国王からの任命という訳ではなく、爵位の金銭取引での結果である。
元々は近衛騎士団長のヒンデンブルク侯爵が所有していた爵位であり、領地は決して広いものではない。
が、それでも管理するには人手がいる。
もう爵位を持て余し過ぎて、領地を管理できる人材が足りないので、今回もブリュンヒルデの父である公爵閣下に頭を下げて、領地を管理する人材を借りることになった。
爵位を金銭取引できるというのも考え物だな。
これなら領地から上がってくる税金を、50年にわたって受け取る権利とかの方がよさそうだ。
ギリシャがゴールドマンサックス証券と結んでいた契約みたいなやつだな。
あれはたしか空港権益を売り渡したのだったかな。
ギリシャショックで一時期注目を集めたファイナンスだ。
もし次に爵位で支払いを提案されたら、逆にこちらからそれを提案してみようか。
そして、本日は久しぶりの魔法学園への登校である。
オットマーに刺されて倒れている間は当然登校できずに休んでいた。
なんとなく、登校して好奇の目に晒されるのが嫌だったのだが、ここで登校しないとこのまま不登校になりそうだったので、我慢して登校することにした。
すると、校舎の前でドミニク殿下が待ち構えていた。
「おはようございます。ひょっとして待っていました?」
「意識が戻ったと聞いてな。今日登校することは公爵から連絡をもらっていた」
殿下は僕に近づいてくる。
同性ながらあまりの色っぽさに、ついついドキッとしてしまった。
思わず殿下から目をそらしてしまった。
「どうした?」
殿下は不思議そうに僕を見る。
「いや、ちょっと眩しかったもので」
「そうか」
殿下は空を見上げ、太陽の位置を確認した。
僕が眩しかったのは太陽ではなく殿下ですよ。
とは流石に言えない。
「傷はもういいのか?」
「ええ、回復魔法で傷跡が全く残ってませんよ」
シャツをめくって刺された場所を殿下に見せる。
通り過ぎる女生徒が真っ赤な顔でこちらを見ているのがわかり、いらぬ誤解を招いたかと後悔した。
相手も僕と目が合うとそそくさと校舎に入っていった。
「それにしても侯爵か。出世が早いな」
殿下が笑う。
「これは僕の手柄じゃないですからね。寝ている間に父と義父が動いて、ヒンデンブルク侯爵から賠償金を取っていただけです」
「聞いているよ。でも、そこに至るまでの道を作ったのはマクシミリアンだろう。オットマーに株を高値で掴ませて、尚且つその後に無価値にしてしまう。君にとっては面白くもない話だろうが、オットマーはその後アンネリーゼから向けられた冷たい目線で、もう彼女の傍に居られないと絶望して犯行に至ったそうだ」
「それならせめてアンネリーゼを刺してもらいたかったですね。そうすればブリュンヒルデの仕事もそこで終わっていた」
僕は肩をすくめた。
まったく、こっちに来ないでアンネリーゼに向かってもらいたかったよ。
お前を殺して俺も死ぬっていうのが定番なのに、なんでどいつもこいつも僕を刺そうとするのか。
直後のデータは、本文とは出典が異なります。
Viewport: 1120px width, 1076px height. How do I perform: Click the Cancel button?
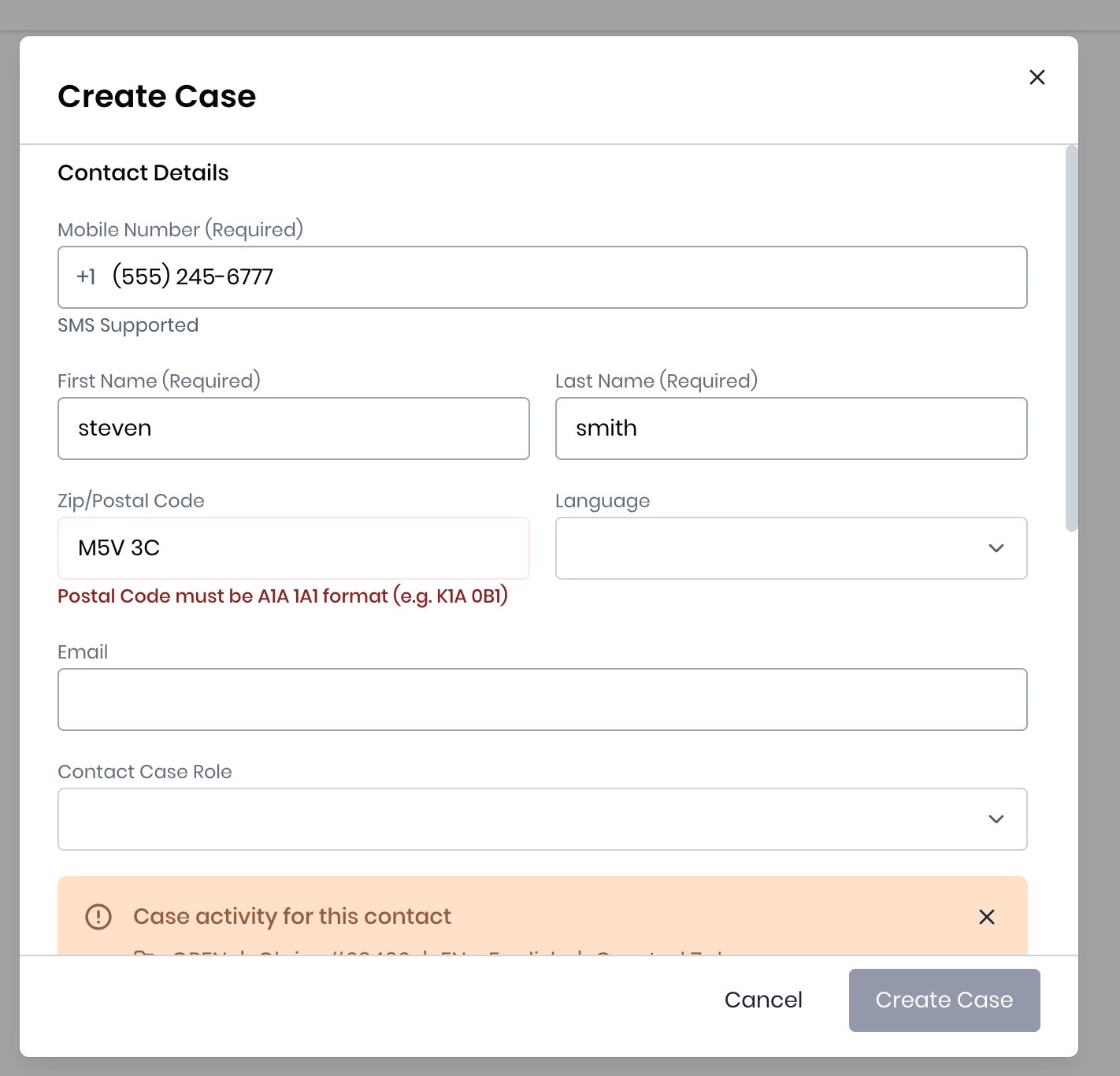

「なんにしても、今回の件でオットマーがそこまで熱を上げていたアンネリーゼは裏があるんじゃないかと思う奴が多くなって、いよいよあの女の素性もわかりそうだよ。兄上の派閥は今ヒンデンブルク侯爵を失って浮足立っているしね」
「その辺は僕はノータッチです。門外漢ですからね。傾国の美女とやらの素性は野次馬根性で知りたいと思いますけどね」
「付き合ってみようとは?」
「御冗談を。うちには美女が三人もいるのですよ。これ以上増やす必要なんかどこにもありません」
「夜眠れなくなるな」
「それは今でもですよ」
そういうと殿下は大いに笑った。
「うらやましい限りだ」
「ドミニクだってあんな綺麗な婚約者がいるんだからいいじゃないか」
「政略結婚だよ」
面白くもなさそうにそう言い捨てた。
「お忍びで一緒に食事に行くくらいなのにですか?」
「そうだな。いい子ではあるが、それでも恋愛かと言われると首をかしげたくなるな」
どうも殿下は恋愛結婚に憧れているらしい。
王族としてそれは叶わない事であるから、余計に欲しくなるのだろう。
王族貴族の価値観としてまずは家を次世代に繋ぐというのがある。
だから、家のしがらみを捨てて恋愛結婚というのはまずない。
親同士が決めた婚約者と結婚してから好きになるというか、家を守るという共通の目的をもって夫婦としてやっていく感じだな。
だから、貴族が愛人を作るのも跡継ぎさえ作ってしまえば、あとは好きな人と子供を作りたいっていう気持ちから来るとか。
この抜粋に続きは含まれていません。